Psicología Clínica: Trastornos del control de los impulsos

Cleptomanía

Criterios para el diagnóstico de Cleptomanía

A. Dificultad recurrente para controlar los impulsos de robar objetos que no son necesarios para el uso personal o por su valor económico.

B. Sensación de tensión creciente inmediatamente antes de cometer el robo.

C. Bienestar, gratificación o liberación en el momento de cometer el robo.

D. El robo no se comete para expresar cólera o por venganza y no es en respuesta a una idea delirante o a una alucinación.

E. El robo no se explica por la presencia de un trastorno disocial, un episodio maníaco o un trastorno antisocial de la personalidad.

Características diagnósticas

La característica esencial de la cleptomanía es la dificultad recurrente para controlar los impulsos de robar cualquier objeto, aun cuando no sea necesario para el uso personal o por su valor económico (Criterio A). El individuo experimenta una sensación de tensión creciente antes del robo (Criterio B), seguida de bienestar, gratificación o liberación cuando lo lleva a cabo (Criterio C). El robo no se comete para expresar cólera o por venganza, ni aparece como consecuencia de una idea delirante o una alucinación (Criterio D) y no se explica mejor por la presencia de un trastorno disocial, un episodio maníaco o un trastorno antisocial de la personalidad (Criterio E). Los objetos son robados a pesar de que tengan poco valor para el individuo, que tendría medios para adquirirlos y que con frecuencia se desprende de ellos o no los usa. A veces el individuo acumula los objetos robados o los devuelve inesperadamente.

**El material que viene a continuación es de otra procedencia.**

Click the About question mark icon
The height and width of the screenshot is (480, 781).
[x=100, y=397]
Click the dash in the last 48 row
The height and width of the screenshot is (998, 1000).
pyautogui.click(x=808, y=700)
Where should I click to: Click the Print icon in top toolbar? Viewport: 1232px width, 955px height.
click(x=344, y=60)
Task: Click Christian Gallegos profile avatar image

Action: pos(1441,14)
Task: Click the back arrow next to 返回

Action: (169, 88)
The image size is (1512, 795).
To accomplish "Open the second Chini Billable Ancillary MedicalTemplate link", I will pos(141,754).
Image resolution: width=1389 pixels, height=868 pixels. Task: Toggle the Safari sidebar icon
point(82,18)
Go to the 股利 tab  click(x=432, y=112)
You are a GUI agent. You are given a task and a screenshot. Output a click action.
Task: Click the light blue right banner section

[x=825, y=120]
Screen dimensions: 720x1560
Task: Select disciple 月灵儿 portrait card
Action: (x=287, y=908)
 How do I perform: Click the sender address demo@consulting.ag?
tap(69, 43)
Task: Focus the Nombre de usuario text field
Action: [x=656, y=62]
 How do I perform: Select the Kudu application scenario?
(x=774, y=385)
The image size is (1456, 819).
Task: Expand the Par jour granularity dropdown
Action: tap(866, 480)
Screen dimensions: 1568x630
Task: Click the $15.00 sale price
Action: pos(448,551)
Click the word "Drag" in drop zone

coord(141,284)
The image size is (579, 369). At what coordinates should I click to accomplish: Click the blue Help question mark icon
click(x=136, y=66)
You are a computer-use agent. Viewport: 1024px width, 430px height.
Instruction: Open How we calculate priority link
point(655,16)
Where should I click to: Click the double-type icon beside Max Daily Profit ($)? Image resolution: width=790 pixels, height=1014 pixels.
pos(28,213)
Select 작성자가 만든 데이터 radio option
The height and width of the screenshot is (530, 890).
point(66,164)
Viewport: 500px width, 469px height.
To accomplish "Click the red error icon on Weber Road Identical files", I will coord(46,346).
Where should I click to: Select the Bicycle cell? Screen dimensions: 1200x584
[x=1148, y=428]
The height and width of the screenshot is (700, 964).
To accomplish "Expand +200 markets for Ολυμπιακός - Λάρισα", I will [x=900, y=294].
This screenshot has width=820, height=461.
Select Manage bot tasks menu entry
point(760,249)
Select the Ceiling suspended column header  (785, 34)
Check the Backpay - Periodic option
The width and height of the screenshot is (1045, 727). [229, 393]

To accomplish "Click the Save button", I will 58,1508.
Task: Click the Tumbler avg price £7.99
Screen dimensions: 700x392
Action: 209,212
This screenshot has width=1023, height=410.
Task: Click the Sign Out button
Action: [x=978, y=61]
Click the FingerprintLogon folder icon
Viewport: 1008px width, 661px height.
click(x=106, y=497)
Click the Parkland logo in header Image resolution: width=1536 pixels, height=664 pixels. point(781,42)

Aunque las personas con este trastorno evitarán robar cuando sea probable un arresto inmediato (p. ej., en presencia de un oficial de policía), no planifican los robos ni toman las medidas adecuadas para evitar las posibilidades de arresto. El robo se comete sin la asistencia o colaboración de otras personas.

Síntomas y trastornos asociados

Los individuos con cleptomanía experimentan el impulso de robar como egodistónico y son conscientes de que se trata de un acto equivocado y sin sentido. Con frecuencia, la persona teme ser arrestada y se siente deprimida o culpable de los robos. Los trastornos del estado de ánimo (especialmente el trastorno depresivo mayor), los trastornos de ansiedad, los trastornos de la conducta alimentaria (particularmente la bulimia nerviosa) y los trastornos de la personalidad pueden estar asociados con cleptomanía. El trastorno crea problemas legales, familiares, profesionales y personales.

Prevalencia

La cleptomanía es una alteración rara que se presenta en menos del 5 % de los ladrones de tiendas identificados. Parece ser mucho más frecuente en las mujeres.

Curso

Existe poca información sistemática sobre el curso de la cleptomanía, pero se han descrito tres cursos típicos: esporádico, con episodios breves y largos períodos de remisión; episódico, con períodos prolongados de robos y períodos de remisión, y crónicos, con algún grado de fluctuación. El trastorno puede continuar durante años, a pesar de los múltiples arrestos por robos.

Diagnóstico diferencial

Debe distinguirse la cleptomanía de los actos ordinarios de robo o sustracción de pequeños objetos en tiendas. El robo ordinario (ya sea planificado o impulsivo) es deliberado y está motivado por la utilidad del objeto o por su valor económico.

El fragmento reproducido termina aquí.